Читаем Путешествие к Источнику Эха. Почему писатели пьют полностью

Когда он завершил свою речь, длившуюся около получаса, члены группы стали поочередно высказываться. Каждый вначале называл имя, природу своей зависимости и продолжительность воздержания, и вся группа тянула нараспев: «Браво, Анжела, браво, Джозеф…» На первый взгляд это отдавало театральщиной. Впереди расположилась группка «болельщиков», возгласы которых явно раздражали мужчину рядом со мной. «Ну и пошлятина, – всё время бурчал он, – долбаная любовь-морковь».

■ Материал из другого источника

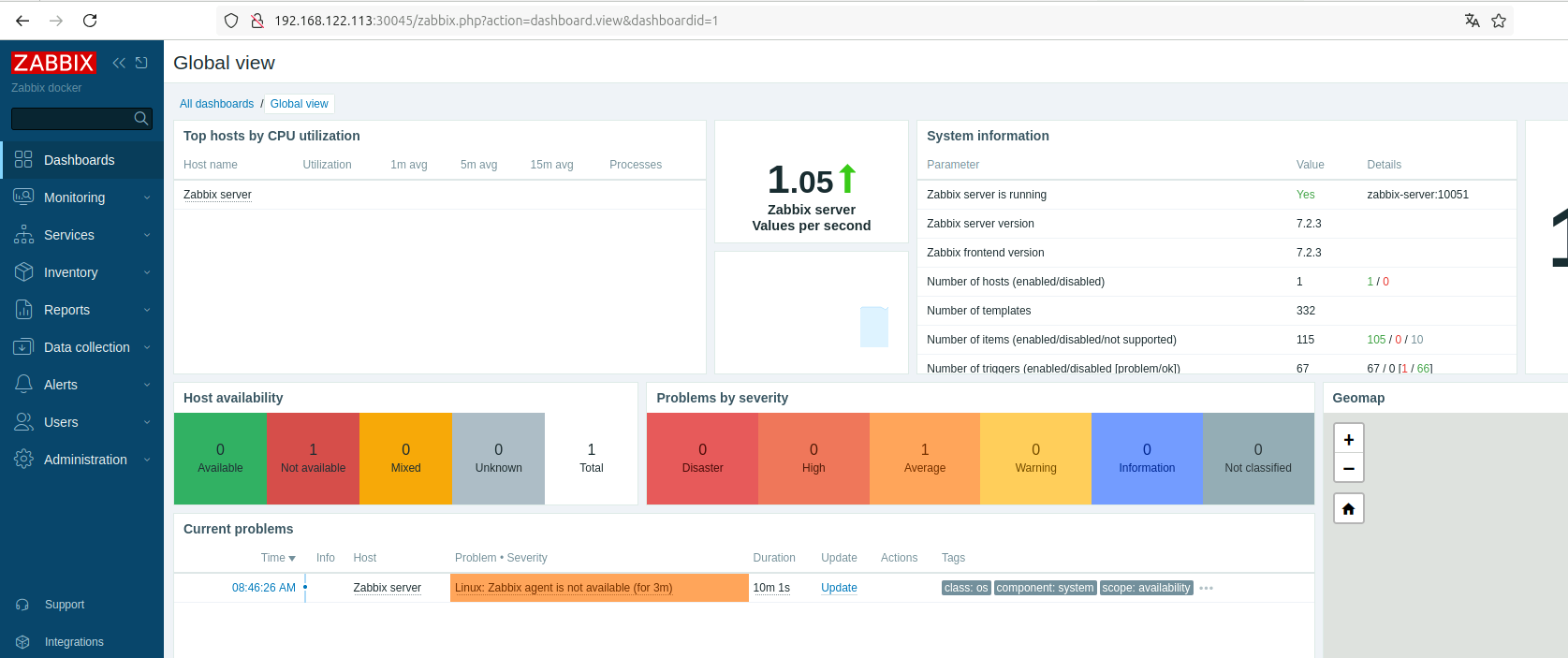Viewport: 1568px width, 658px height.
Task: Open the Dashboards menu item
Action: [80, 160]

Сперва я была с ним солидарна, но затем изменила свое мнение. Предлагалось поднять руку тем участникам, которые празднуют в этом месяце трезвый день рождения. Срок трезвости измерялся у кого-то годами, а у кого-то и десятками лет. Встал индеец и сказал: «Я не могу поверить, что моему сыну на этой неделе восемнадцать, и он ни разу не видел ни меня, ни мою жену пьяными». До меня раньше не доходило, как много здесь товарищеского чувства, как сильно успешность АА зависит от людей, стремящихся передать дальше братскую помощь, которую когда-то получили сами. Во время завершающей молитвы я едва сдерживала слезы. «Всё в порядке?» – спросил Энди, подтолкнув меня локтем, и я кивнула ему. Да.

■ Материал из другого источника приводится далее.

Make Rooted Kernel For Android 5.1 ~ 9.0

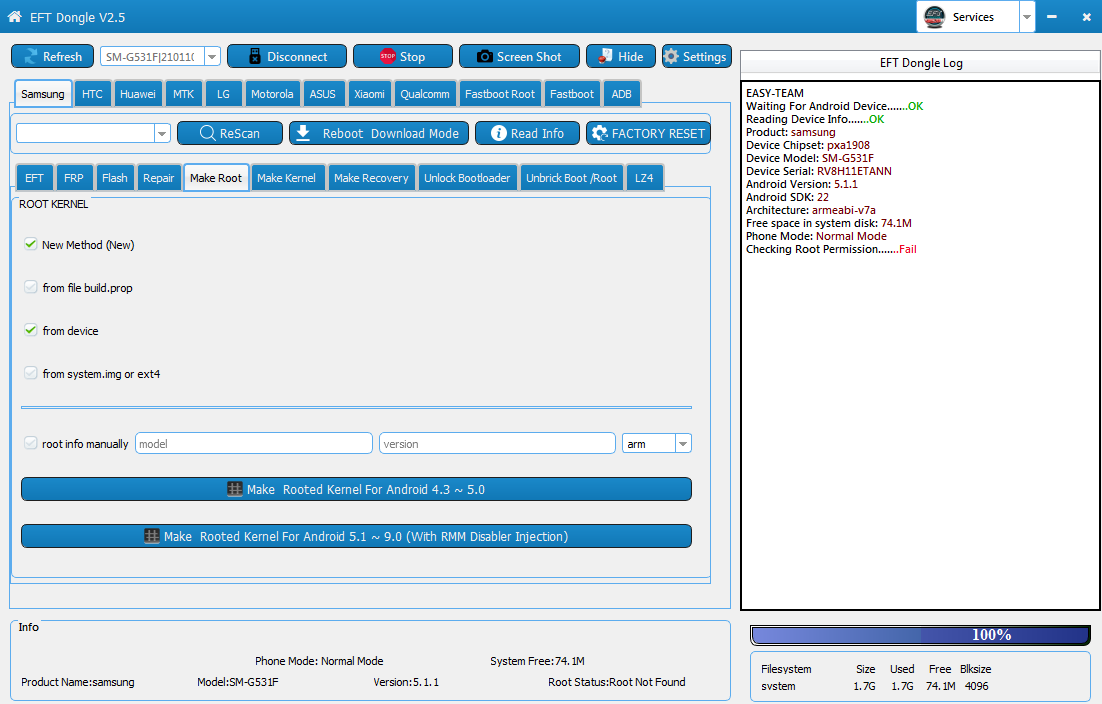356,536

На улице мы распрощались, и к метро я пошла одна. Я забыла пальто, но это не имело значения. Было почти тепло, яркая, как пятицентовик, похожая на спелый персик луна стояла высоко. Огибая угол, я прошла мимо девчушки лет восьми на роликах. Она цеплялась за руку пуэрториканки (видимо, няни) и без устали кружила, повелительно выкрикивая: «Еще! Еще! Хочу еще раз!» Еще раз. Наверно, таков был в свое время боевой клич каждого из тех, кто пришел на сегодняшнюю встречу. И уже свернув к «Элизе», я всё слышала ее возгласы: «Семь! Девять! Десять!», когда она с ненасытным восторгом нарезала круги.

* * *

Я совершила оба эти паломничества, чтобы сразу окунуться в тему алкоголизма (это, как я теперь понимаю, было сродни излюбленному способу Джона Чивера плавать в холодной воде: быстро нырнуть, желательно голышом, а не топтаться робко на берегу). Целый день я слушала разговоры о пьянстве, и неудивительно, что под вечер меня одолели собственные воспоминания.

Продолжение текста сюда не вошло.